## DIRECTIONS FOR THIS TASK
Leave out the pictures, and copy exactly the lines from the line with "Viewport: 1148px width, 1052px" through the last line of the data below.

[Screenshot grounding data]
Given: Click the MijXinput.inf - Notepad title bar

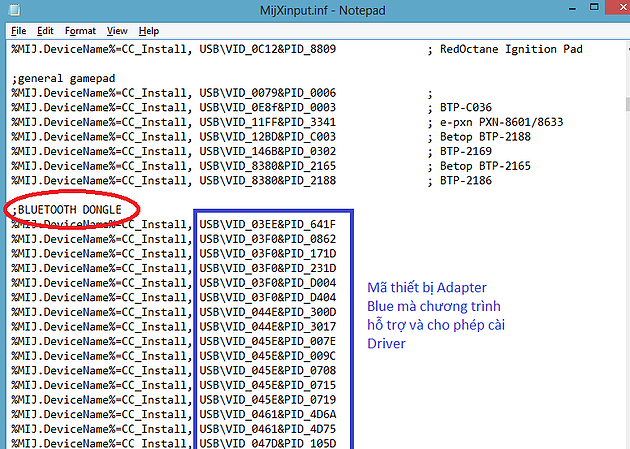Looking at the screenshot, I should [315, 9].
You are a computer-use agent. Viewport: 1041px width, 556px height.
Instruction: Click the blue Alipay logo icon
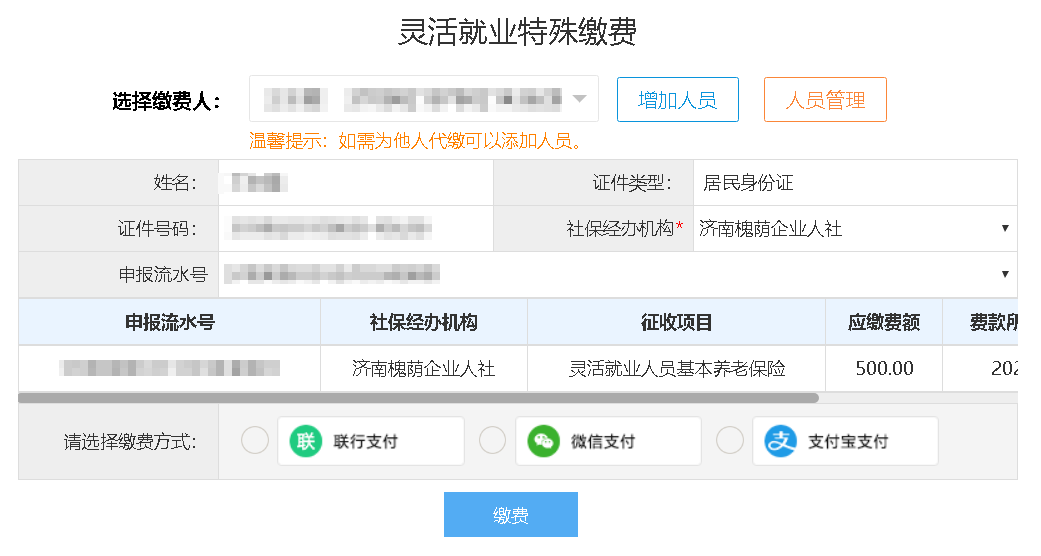coord(780,441)
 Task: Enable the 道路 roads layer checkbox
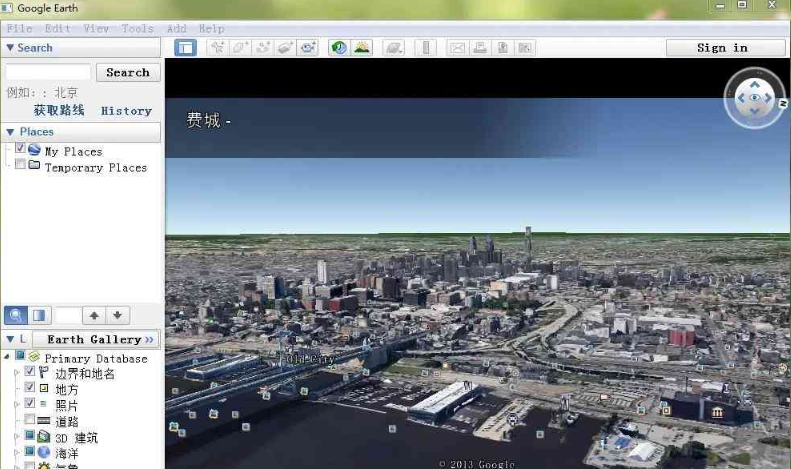coord(29,421)
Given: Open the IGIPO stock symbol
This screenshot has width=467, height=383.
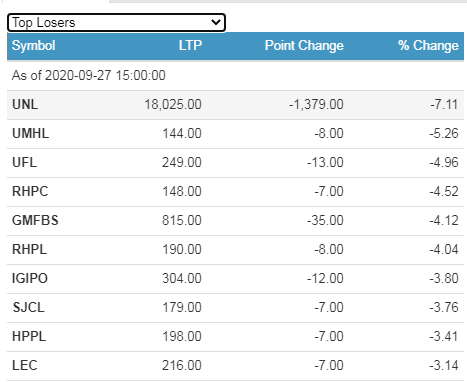Looking at the screenshot, I should 30,278.
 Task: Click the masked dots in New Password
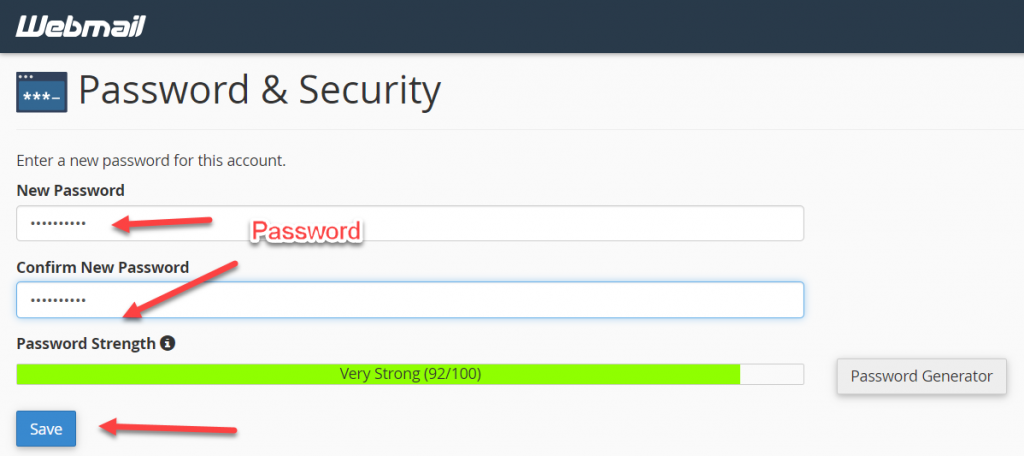58,224
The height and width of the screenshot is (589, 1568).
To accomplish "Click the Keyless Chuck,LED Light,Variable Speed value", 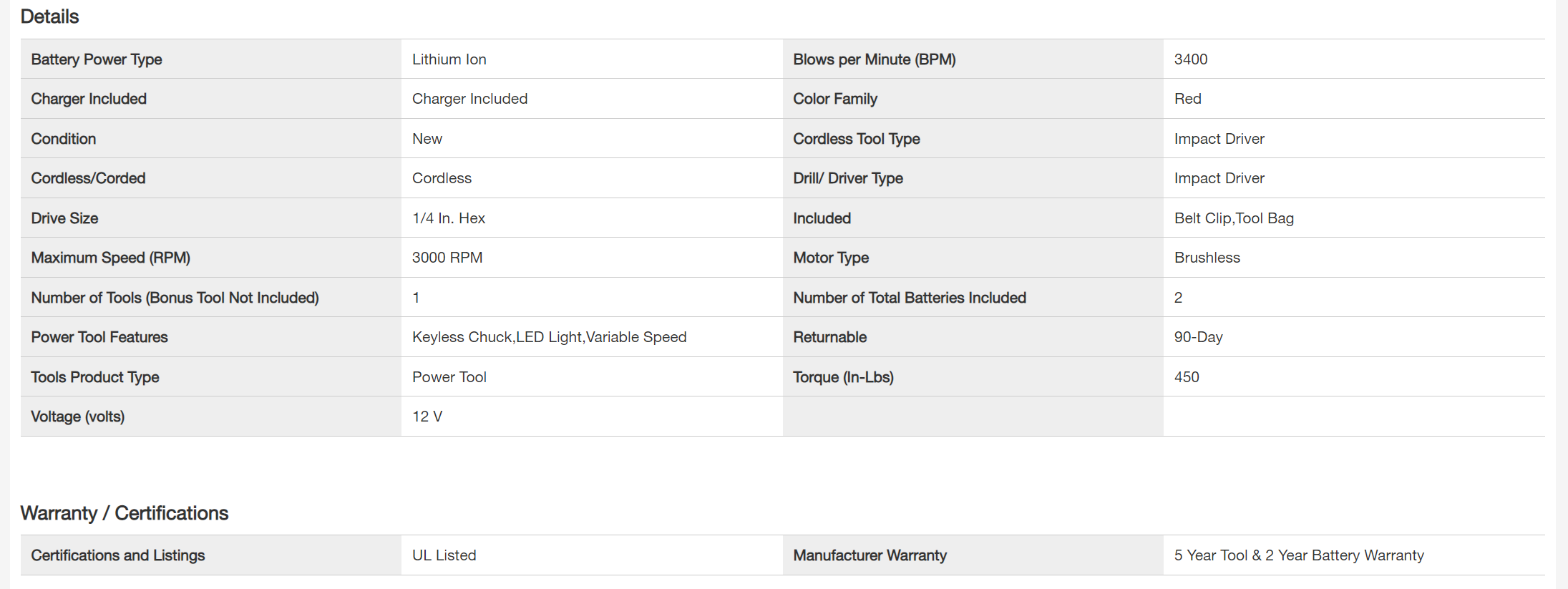I will (x=549, y=337).
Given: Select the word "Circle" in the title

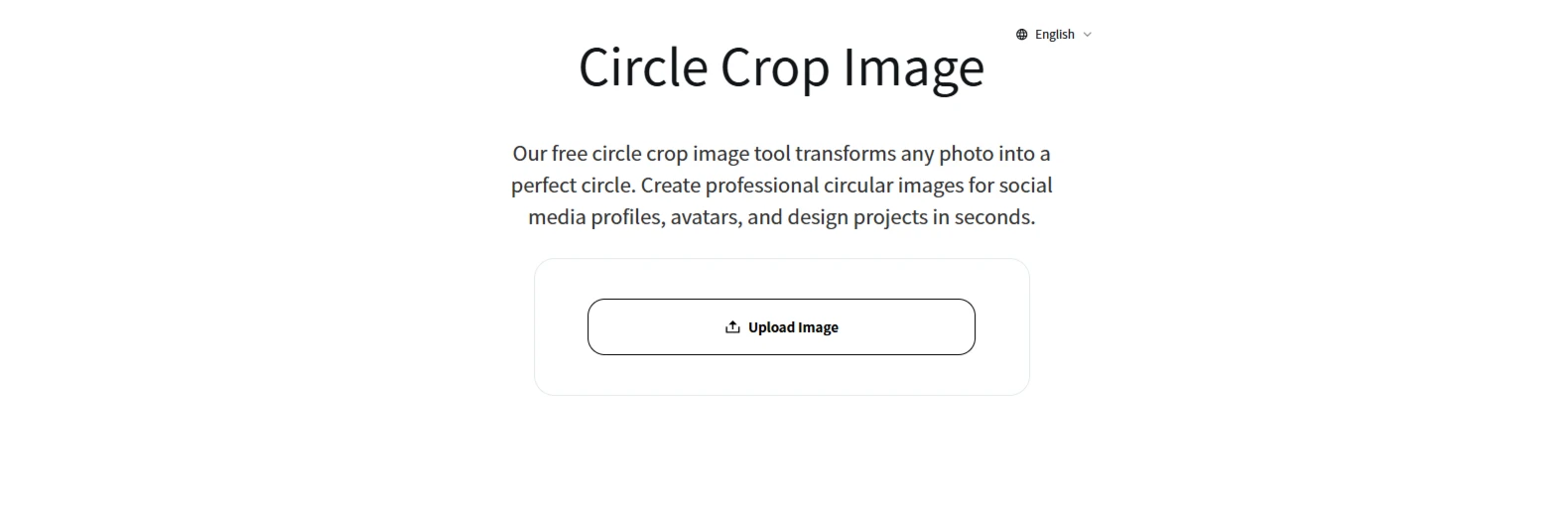Looking at the screenshot, I should click(x=643, y=67).
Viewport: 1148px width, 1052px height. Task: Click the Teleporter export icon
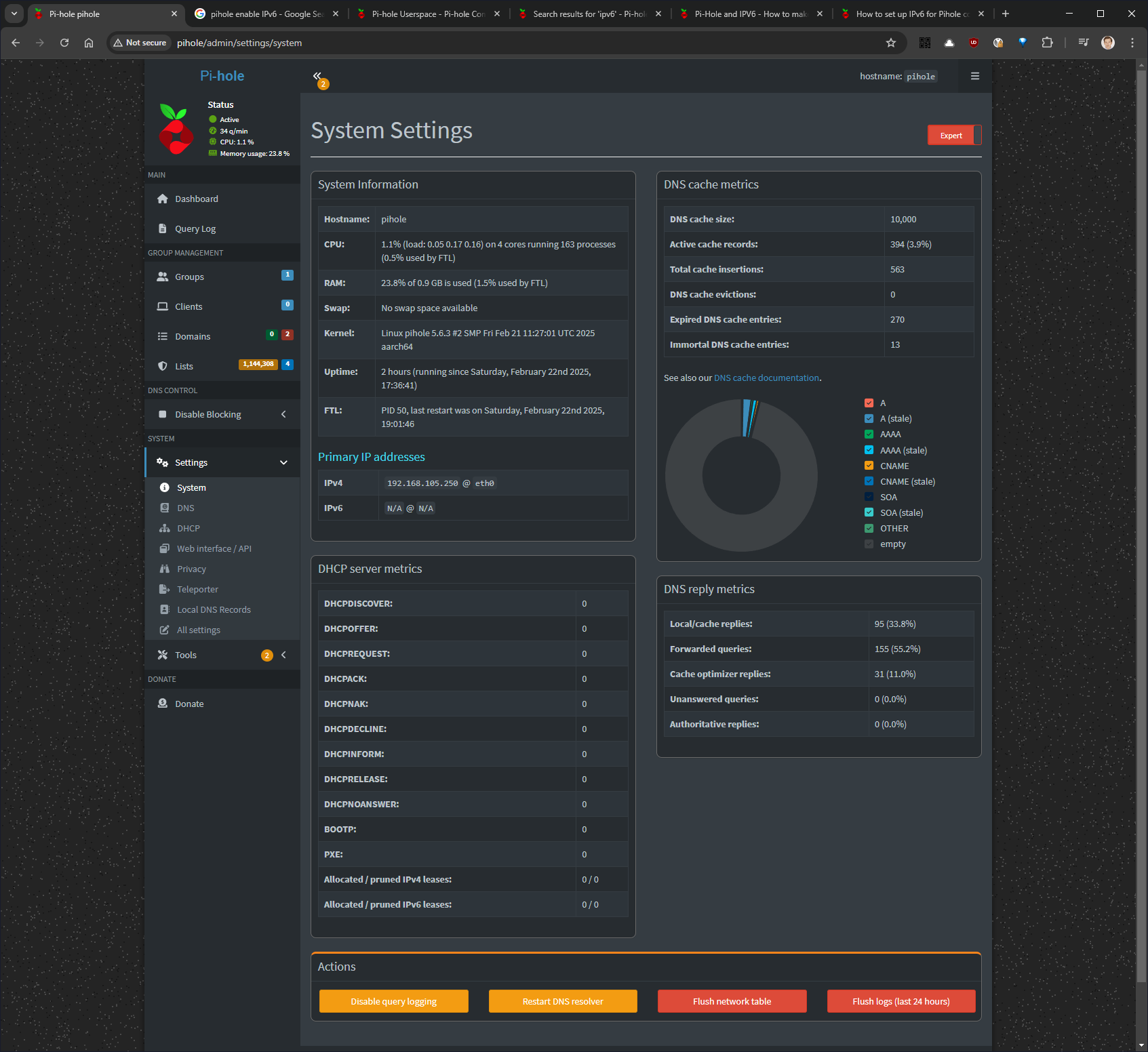click(164, 589)
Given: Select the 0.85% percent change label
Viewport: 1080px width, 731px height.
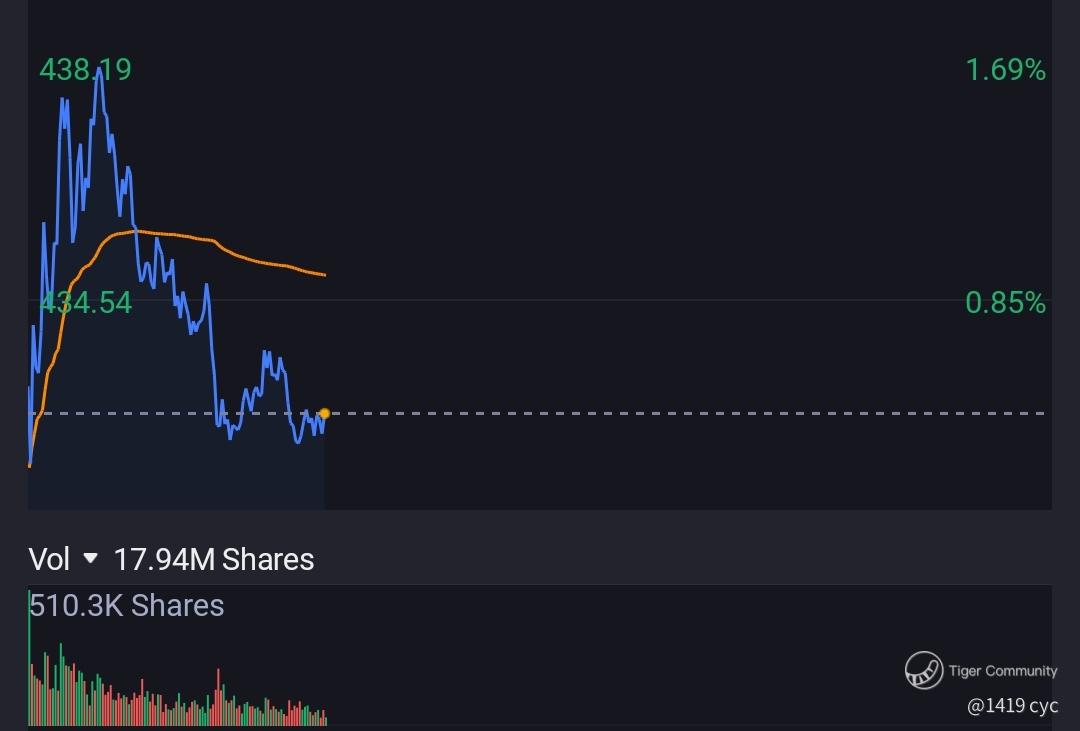Looking at the screenshot, I should [x=1005, y=302].
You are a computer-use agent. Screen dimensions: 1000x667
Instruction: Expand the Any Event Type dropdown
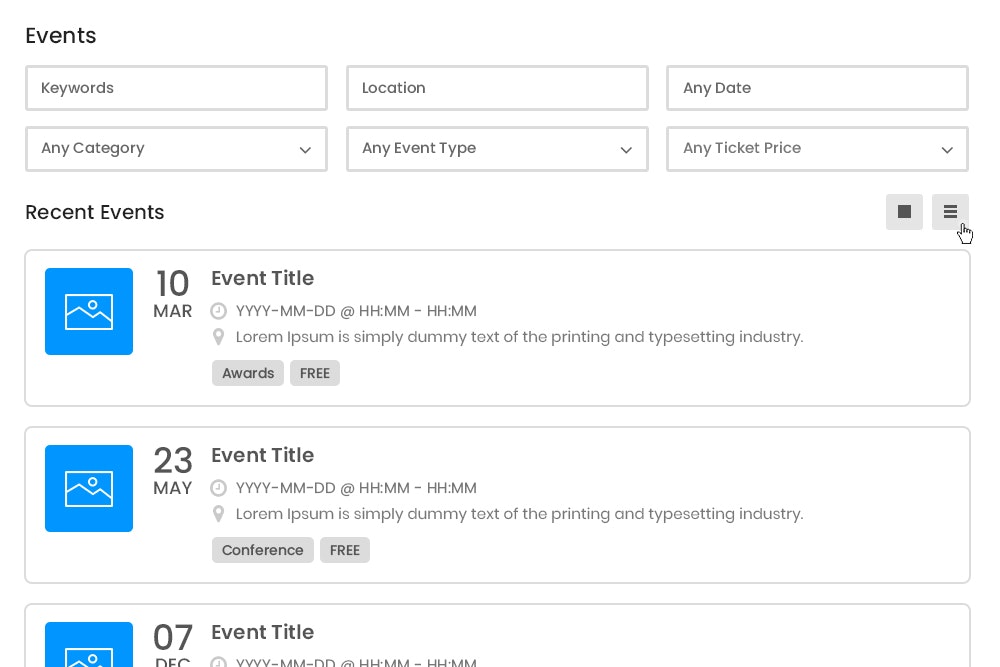tap(497, 149)
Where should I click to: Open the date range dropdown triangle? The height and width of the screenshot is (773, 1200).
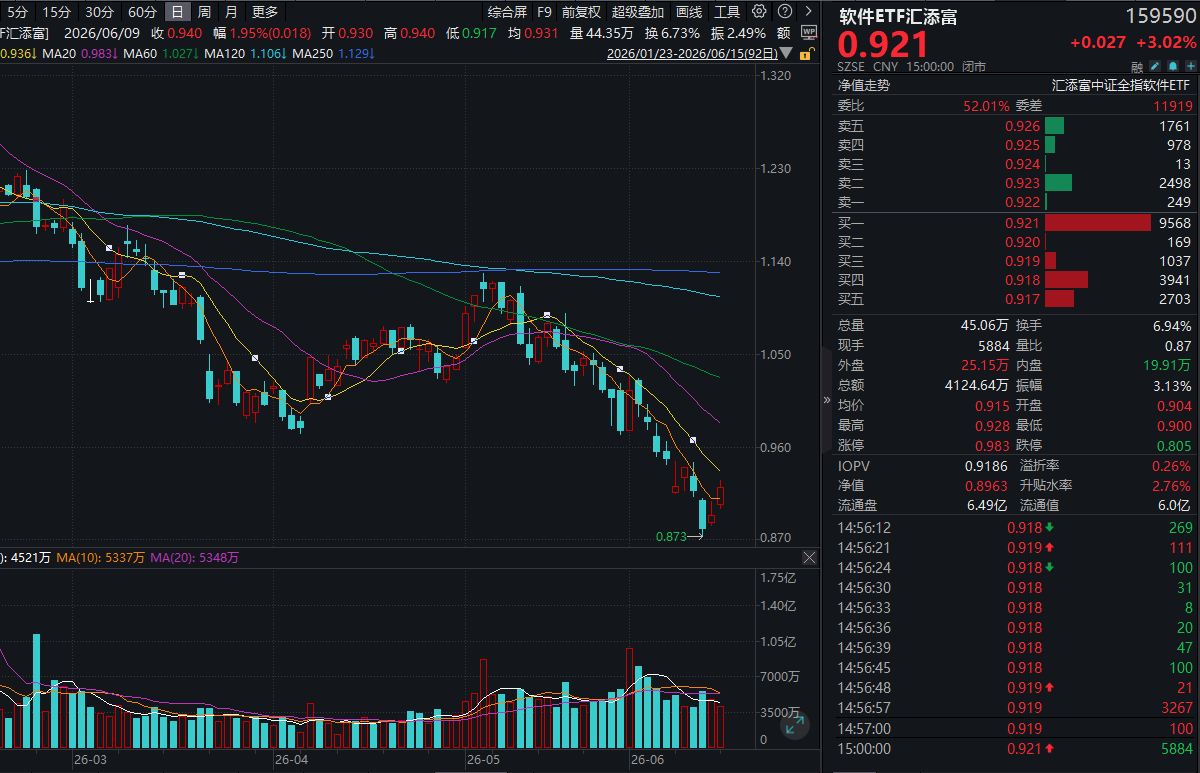[x=786, y=53]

## OUTPUT BELOW
Viewport: 1148px width, 1052px height. Task: Click the Teleporter export icon
click(164, 589)
Given: Select the 0.85% percent change label
Viewport: 1080px width, 731px height.
Looking at the screenshot, I should [x=1005, y=302].
You are a computer-use agent. Screen dimensions: 1000x667
Instruction: Expand the Any Event Type dropdown
tap(497, 149)
Where should I click to: Open the date range dropdown triangle? The height and width of the screenshot is (773, 1200).
[x=786, y=53]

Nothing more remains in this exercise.